Show only those lines of the entries where the string "panel" is found.

--------------------------------

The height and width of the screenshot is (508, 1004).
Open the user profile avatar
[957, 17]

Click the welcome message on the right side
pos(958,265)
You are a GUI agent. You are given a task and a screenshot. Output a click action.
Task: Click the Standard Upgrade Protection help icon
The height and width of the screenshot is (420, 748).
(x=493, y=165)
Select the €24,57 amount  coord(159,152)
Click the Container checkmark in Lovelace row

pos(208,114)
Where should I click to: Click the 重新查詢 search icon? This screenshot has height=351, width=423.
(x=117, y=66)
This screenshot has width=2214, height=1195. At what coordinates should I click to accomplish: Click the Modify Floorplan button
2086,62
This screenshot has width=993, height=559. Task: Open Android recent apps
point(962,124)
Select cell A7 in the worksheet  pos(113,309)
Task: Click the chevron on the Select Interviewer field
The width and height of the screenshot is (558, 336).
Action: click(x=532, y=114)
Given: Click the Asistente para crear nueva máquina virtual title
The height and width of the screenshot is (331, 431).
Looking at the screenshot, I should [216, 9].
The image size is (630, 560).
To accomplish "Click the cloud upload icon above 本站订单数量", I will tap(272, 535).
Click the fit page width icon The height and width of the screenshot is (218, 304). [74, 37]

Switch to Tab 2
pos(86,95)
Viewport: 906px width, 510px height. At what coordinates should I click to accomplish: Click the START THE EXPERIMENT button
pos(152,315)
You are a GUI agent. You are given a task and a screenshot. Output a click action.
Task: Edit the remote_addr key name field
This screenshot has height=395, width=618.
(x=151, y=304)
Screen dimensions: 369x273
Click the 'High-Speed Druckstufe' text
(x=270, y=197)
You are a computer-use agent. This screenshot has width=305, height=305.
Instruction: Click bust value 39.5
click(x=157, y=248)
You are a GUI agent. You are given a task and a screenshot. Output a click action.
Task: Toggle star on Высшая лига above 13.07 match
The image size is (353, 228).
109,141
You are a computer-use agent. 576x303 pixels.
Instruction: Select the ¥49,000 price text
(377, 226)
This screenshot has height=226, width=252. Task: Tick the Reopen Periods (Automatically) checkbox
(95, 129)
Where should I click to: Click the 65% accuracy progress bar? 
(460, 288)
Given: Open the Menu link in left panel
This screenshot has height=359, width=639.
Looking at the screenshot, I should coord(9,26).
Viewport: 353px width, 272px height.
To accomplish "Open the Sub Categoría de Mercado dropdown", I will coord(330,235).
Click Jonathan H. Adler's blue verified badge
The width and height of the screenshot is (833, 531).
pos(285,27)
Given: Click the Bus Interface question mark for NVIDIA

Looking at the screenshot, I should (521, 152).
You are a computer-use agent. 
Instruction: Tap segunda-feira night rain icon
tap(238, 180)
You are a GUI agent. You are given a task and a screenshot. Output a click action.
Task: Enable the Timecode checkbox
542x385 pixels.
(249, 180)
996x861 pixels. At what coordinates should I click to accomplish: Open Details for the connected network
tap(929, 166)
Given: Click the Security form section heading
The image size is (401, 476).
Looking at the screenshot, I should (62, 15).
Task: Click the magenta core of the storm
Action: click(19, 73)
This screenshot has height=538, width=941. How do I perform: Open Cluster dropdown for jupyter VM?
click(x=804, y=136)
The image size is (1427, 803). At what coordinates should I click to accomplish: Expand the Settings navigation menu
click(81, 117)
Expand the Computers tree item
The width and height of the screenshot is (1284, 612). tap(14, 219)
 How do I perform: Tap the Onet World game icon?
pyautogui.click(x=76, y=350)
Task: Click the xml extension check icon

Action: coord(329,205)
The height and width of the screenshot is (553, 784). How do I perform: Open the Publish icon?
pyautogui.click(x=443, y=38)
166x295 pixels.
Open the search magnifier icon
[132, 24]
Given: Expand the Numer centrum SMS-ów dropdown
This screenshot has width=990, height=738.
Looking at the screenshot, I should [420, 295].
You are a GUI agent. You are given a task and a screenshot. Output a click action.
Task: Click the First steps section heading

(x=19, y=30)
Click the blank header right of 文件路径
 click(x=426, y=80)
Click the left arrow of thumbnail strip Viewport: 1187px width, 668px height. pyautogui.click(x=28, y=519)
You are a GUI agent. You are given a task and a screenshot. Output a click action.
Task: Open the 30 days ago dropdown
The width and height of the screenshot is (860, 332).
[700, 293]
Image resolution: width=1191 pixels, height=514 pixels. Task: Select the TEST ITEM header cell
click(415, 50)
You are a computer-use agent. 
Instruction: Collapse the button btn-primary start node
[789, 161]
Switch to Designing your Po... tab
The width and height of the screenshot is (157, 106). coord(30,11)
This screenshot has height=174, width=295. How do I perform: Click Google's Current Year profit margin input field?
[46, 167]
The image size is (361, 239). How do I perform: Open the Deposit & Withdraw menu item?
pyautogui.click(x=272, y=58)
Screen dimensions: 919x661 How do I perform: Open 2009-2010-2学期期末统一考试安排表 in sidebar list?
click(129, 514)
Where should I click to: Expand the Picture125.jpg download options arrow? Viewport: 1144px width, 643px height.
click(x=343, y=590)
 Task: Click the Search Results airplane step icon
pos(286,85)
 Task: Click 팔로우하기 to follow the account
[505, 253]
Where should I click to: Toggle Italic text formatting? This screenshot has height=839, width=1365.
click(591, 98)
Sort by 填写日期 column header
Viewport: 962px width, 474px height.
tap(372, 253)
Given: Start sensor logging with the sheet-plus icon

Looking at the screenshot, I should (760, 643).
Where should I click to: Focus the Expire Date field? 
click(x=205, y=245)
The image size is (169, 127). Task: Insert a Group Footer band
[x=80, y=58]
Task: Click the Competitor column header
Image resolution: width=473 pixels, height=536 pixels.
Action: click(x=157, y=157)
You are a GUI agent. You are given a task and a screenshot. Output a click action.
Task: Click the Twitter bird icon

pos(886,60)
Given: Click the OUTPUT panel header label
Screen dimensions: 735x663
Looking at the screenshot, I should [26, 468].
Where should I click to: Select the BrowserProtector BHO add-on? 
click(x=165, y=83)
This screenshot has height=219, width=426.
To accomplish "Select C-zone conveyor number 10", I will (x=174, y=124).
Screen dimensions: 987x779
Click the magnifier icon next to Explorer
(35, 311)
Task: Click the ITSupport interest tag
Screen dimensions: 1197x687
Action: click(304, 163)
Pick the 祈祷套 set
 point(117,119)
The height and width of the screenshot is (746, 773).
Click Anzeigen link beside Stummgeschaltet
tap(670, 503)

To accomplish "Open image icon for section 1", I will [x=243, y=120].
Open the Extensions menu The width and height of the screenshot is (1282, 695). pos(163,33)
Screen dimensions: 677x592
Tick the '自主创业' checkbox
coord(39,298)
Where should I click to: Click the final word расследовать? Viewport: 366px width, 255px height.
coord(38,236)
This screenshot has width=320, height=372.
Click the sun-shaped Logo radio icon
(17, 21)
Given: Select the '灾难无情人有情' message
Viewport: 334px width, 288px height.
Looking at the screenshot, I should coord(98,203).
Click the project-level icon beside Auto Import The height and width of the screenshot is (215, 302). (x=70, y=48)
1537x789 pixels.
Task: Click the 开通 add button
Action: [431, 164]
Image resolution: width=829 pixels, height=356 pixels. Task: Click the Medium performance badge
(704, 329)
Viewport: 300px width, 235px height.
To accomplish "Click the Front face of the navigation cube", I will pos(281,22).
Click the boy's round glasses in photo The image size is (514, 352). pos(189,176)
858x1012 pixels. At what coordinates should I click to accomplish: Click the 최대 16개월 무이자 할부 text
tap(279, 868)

--------------------------------

[Solution to the problem]
Given: Open the Menu link in left panel
Given: Click the OUTPUT panel header label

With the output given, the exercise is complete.